We hover around the 2nd anniversary of when I found out all that had been happening, all my husbands selfish and (pardon my french) crappy choices. The tornado crashed through my heart, my soul, my safest place on earth—my marriage. Even 2 years later there are reminders.
But as through any other time in this journey of recovery, I refuse to let the dark win. I will count the blessings of today and the past 730 days where we chose to honor what God has given us, rebuild, regain, and remain.
Neither one of us can change what happened. The past is just that, the past. What’s done was done. What I can control from here on out is today and the me that faces today. The moment I am living right now is mine for the taking.
At some point I need to stop letting things revolve around one traumatic event in my life but be filled with all the good and blessings and love and positives.

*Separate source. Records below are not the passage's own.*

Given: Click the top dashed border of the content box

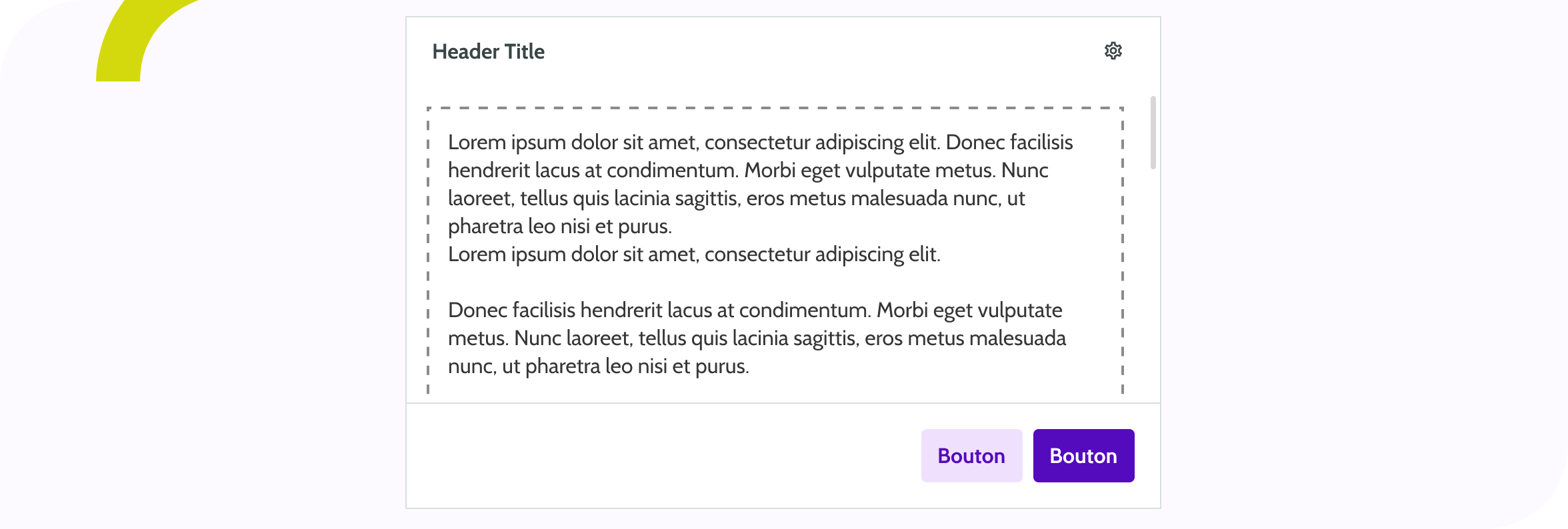Looking at the screenshot, I should [775, 108].
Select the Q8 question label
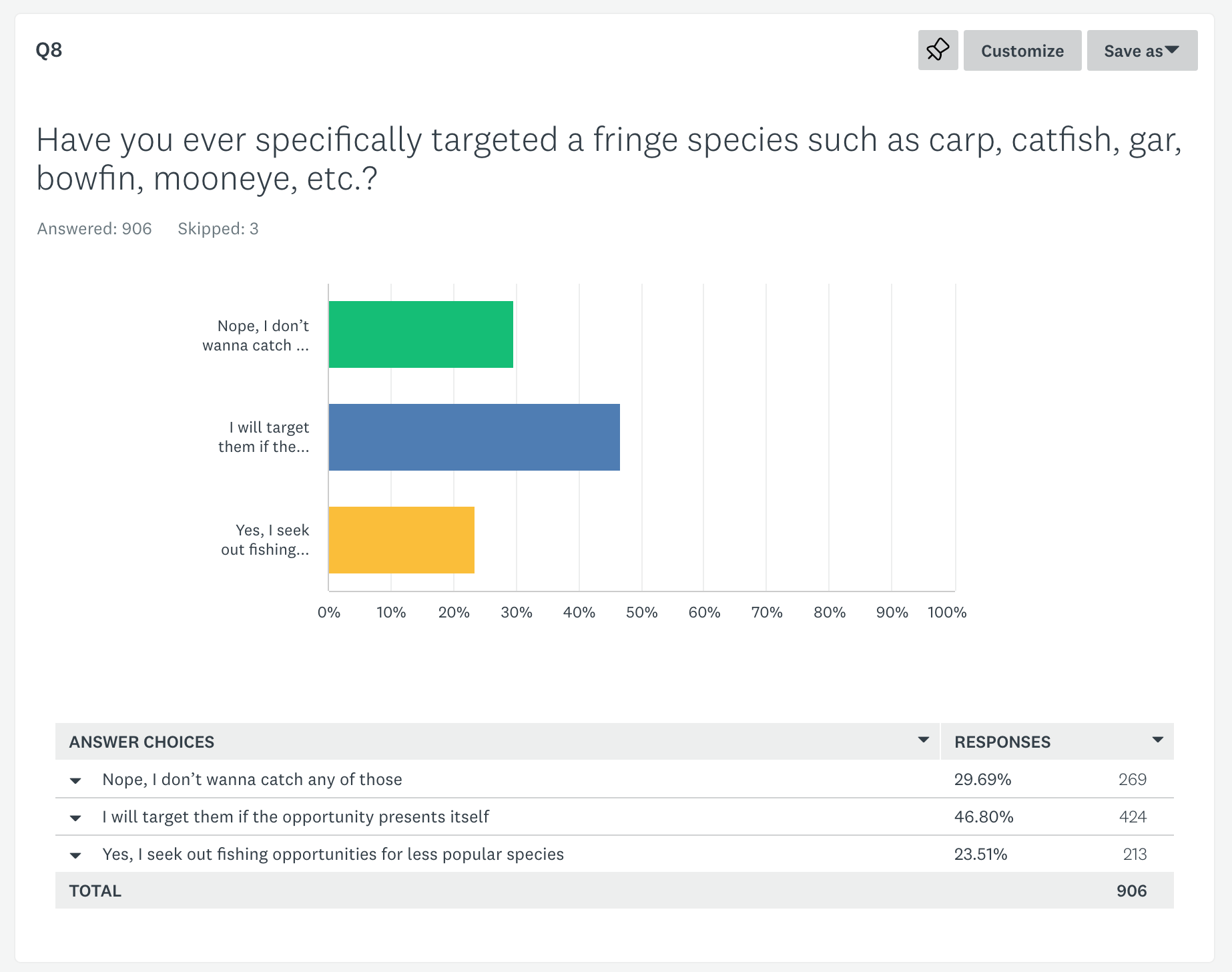The height and width of the screenshot is (972, 1232). [x=49, y=50]
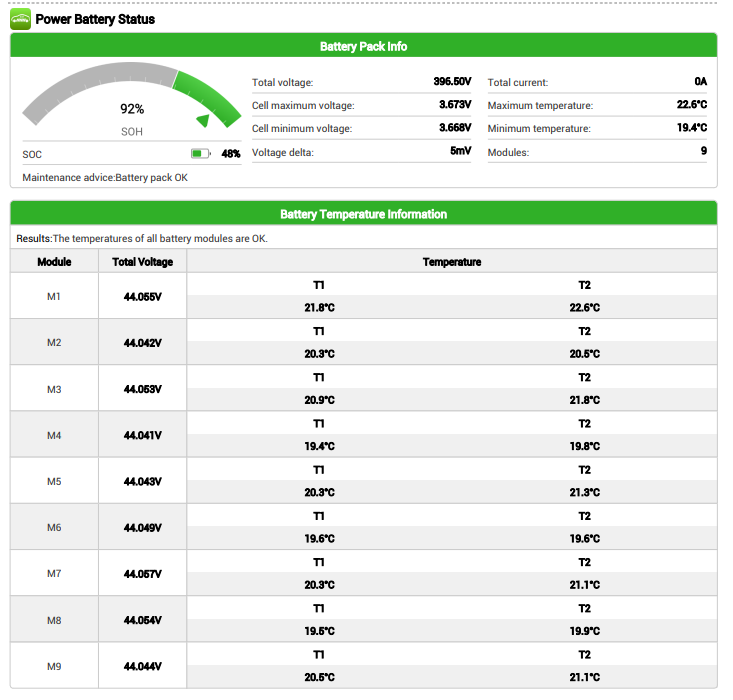Viewport: 733px width, 700px height.
Task: Click the 92% SOH gauge arc
Action: pyautogui.click(x=131, y=94)
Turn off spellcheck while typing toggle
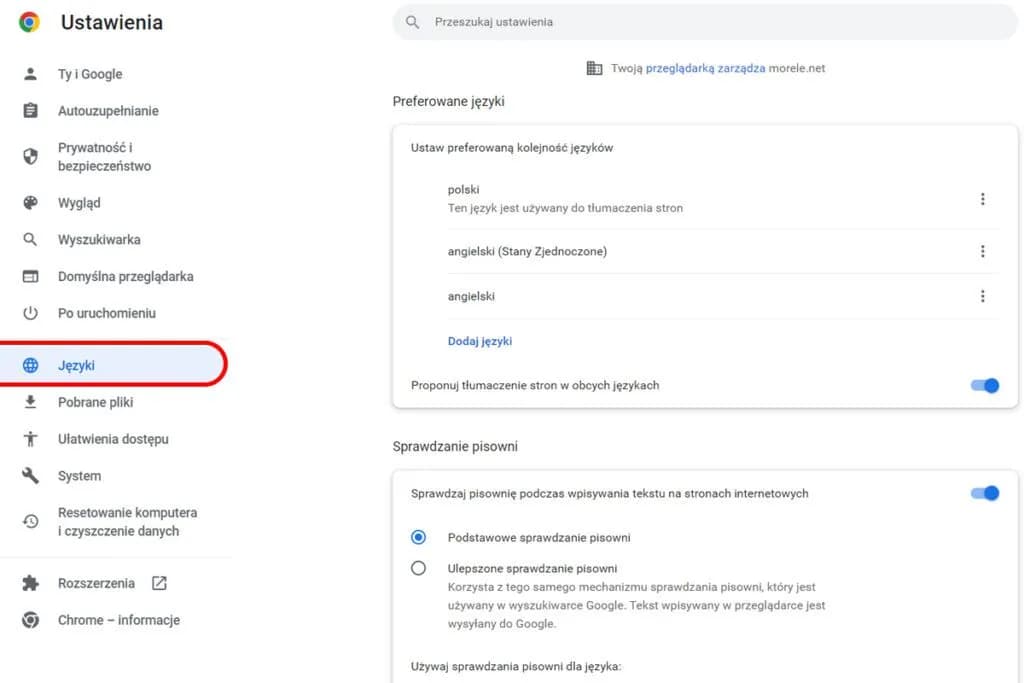Image resolution: width=1024 pixels, height=683 pixels. tap(985, 493)
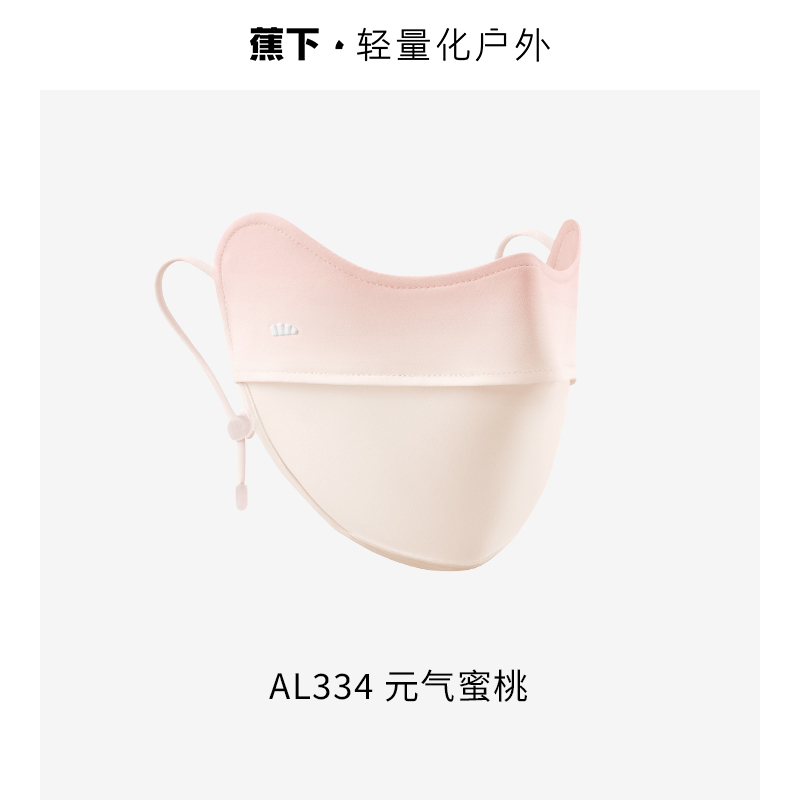The image size is (800, 800).
Task: Click the empty gray background above the mask
Action: tap(398, 153)
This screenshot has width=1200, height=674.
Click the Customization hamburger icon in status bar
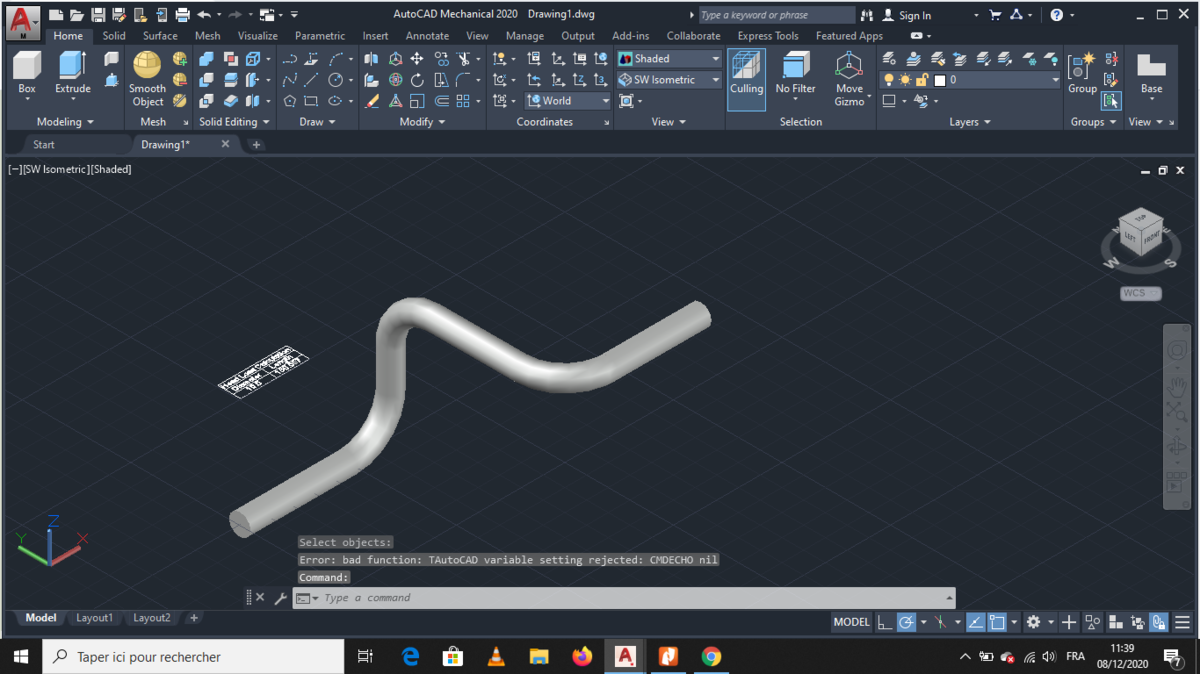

Because the reality of today is, I have survived, I have survived something horrific. Truly I have not just survived but I have thrived. I am stronger. I am more aware of God’s grace and mercies. I am more grateful for little things. I have grown in my self awareness and my self worth. Moving past this, working through this, has made me, a better me. I have a right and the responsibility to myself to own that in a positive way. The test I was thrown into is part of my testimony. God never promised life would be easy or without trials or troubles.
My marriage is gaining strength each day too. We still have issues. We still have pains and hurts. But I don’t want to live dreading what has ultimately given us the platform to make our marriage stronger and healthier.
SO today as I reflect on the reality that this is and always will be an anniversary I’ve decided to make another purposeful choice.
Behind my choice to face today is an attitude adjustment!